Since the protons are positively charged particles, they will repel each other. To bring them nearer, work has to be done against the force of repulsion and this will be stored up in the system as potential energy. So the potential energy of the system will increase. The potential energy decreases when a proton and an electron are brought nearer.

Question 14. What is the condition for the collision of two bodies to be one-dimensional?
Answer:

The speeds of the centers of mass of the two particles before the collision must be along the same straight line.

Question 15. A shot is fired from a gun. What will be the changes in momentum and kinetic energy?
Answer:

Given

A shot is fired from a gun.

The momentum of the system will be conserved. However the kinetic energy will increase because the chemical energy of the explosives used in firing will be converted into kinetic energy.

Question 16. A molecule in a gas container hits a horizontal wall with a speed of 200 m · s-1 at an angle of 30° with the normal and rebounds with the same speed. Is momentum conserved in the collision?
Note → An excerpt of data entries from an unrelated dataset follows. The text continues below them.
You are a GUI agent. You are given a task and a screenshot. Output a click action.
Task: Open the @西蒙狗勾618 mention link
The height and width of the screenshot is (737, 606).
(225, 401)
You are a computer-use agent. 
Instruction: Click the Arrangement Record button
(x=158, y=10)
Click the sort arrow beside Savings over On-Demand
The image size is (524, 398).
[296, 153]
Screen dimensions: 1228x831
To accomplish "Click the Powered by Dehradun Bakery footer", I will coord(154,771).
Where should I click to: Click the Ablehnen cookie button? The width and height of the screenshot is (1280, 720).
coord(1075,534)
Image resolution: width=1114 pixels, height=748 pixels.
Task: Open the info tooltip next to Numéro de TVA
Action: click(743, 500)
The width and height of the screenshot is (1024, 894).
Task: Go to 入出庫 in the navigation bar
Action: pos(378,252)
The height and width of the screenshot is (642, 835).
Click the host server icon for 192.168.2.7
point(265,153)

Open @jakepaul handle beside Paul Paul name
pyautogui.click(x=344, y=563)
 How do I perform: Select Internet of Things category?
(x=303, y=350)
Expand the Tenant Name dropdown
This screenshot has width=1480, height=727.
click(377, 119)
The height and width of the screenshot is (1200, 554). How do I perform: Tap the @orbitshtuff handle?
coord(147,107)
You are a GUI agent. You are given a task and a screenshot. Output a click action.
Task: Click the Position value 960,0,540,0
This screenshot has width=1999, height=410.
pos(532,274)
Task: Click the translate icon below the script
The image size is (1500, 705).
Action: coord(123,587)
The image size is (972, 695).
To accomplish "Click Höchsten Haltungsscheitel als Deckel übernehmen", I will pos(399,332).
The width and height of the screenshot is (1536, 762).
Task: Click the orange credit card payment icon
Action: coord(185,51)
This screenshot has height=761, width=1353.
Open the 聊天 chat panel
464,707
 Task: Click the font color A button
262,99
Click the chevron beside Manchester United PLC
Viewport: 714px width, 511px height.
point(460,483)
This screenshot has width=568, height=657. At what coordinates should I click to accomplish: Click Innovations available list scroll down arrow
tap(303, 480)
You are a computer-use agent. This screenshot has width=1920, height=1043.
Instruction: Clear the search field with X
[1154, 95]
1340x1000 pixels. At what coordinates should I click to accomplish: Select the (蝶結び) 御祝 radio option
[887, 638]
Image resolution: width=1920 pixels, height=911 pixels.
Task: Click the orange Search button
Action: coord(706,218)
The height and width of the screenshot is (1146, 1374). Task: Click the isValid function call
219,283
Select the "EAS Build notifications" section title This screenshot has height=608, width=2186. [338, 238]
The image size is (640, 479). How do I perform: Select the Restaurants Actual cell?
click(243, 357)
Is the collision elastic or inelastic?
Answer:

Given

A molecule in a gas container hits a horizontal wall with a speed of 200 m · s-1 at an angle of 30° with the normal and rebounds with the same speed.

As there is no external force, linear momentum is conserved. The collision is elastic because the magnitude of the molecular velocity remains the same.